_Task details:_
The reply should be the records repeated exactly, without any images.

_Material supplied:_
= Beginning of Section =
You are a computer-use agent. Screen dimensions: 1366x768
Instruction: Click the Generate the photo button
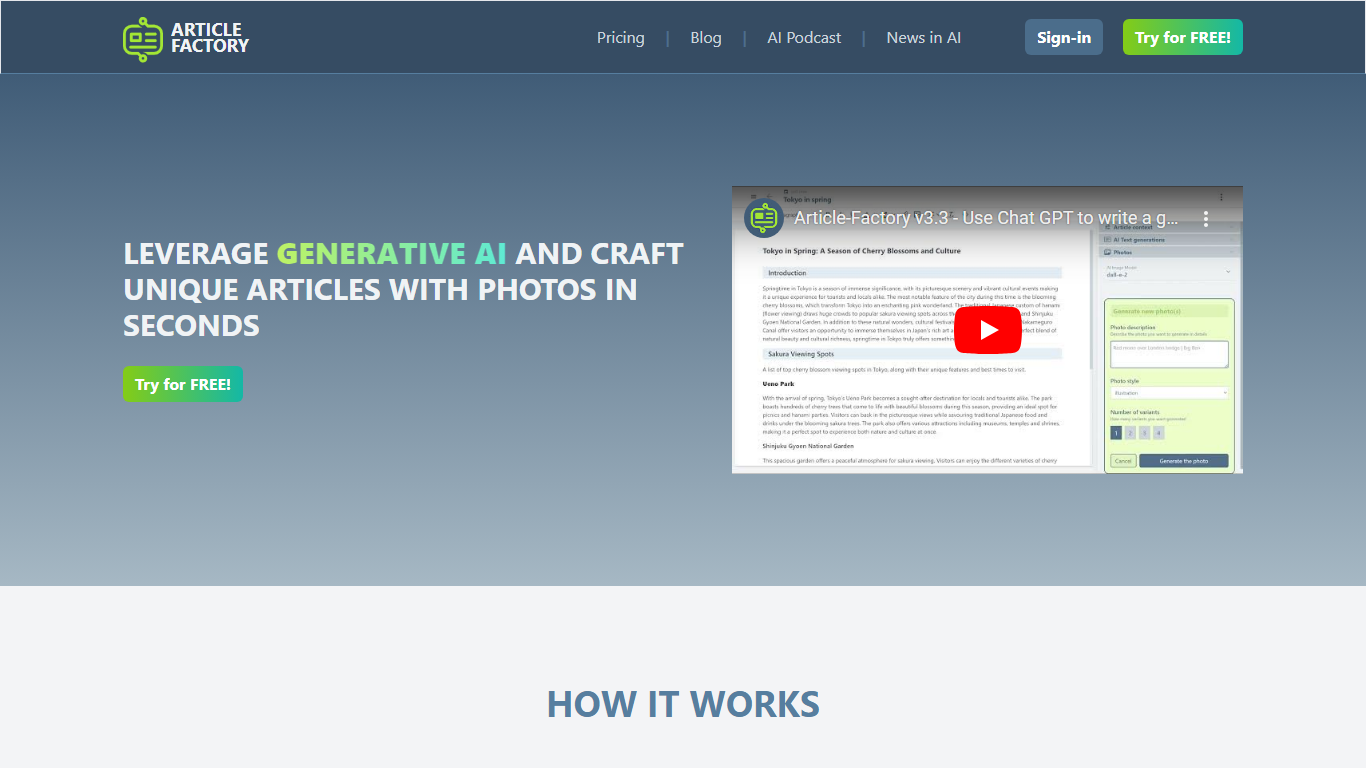[1183, 461]
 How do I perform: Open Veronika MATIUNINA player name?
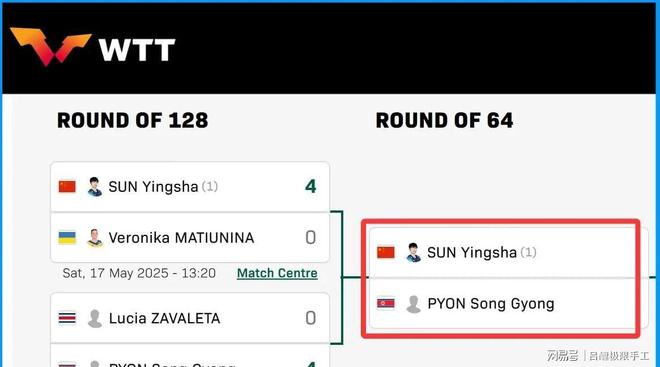point(181,238)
= End of Section =
_Exercise response:_
You are a computer-use agent. Screen dimensions: 1366x768
Instruction: Click the Generate the photo button
[1183, 461]
 How do I perform: Open Veronika MATIUNINA player name?
point(181,238)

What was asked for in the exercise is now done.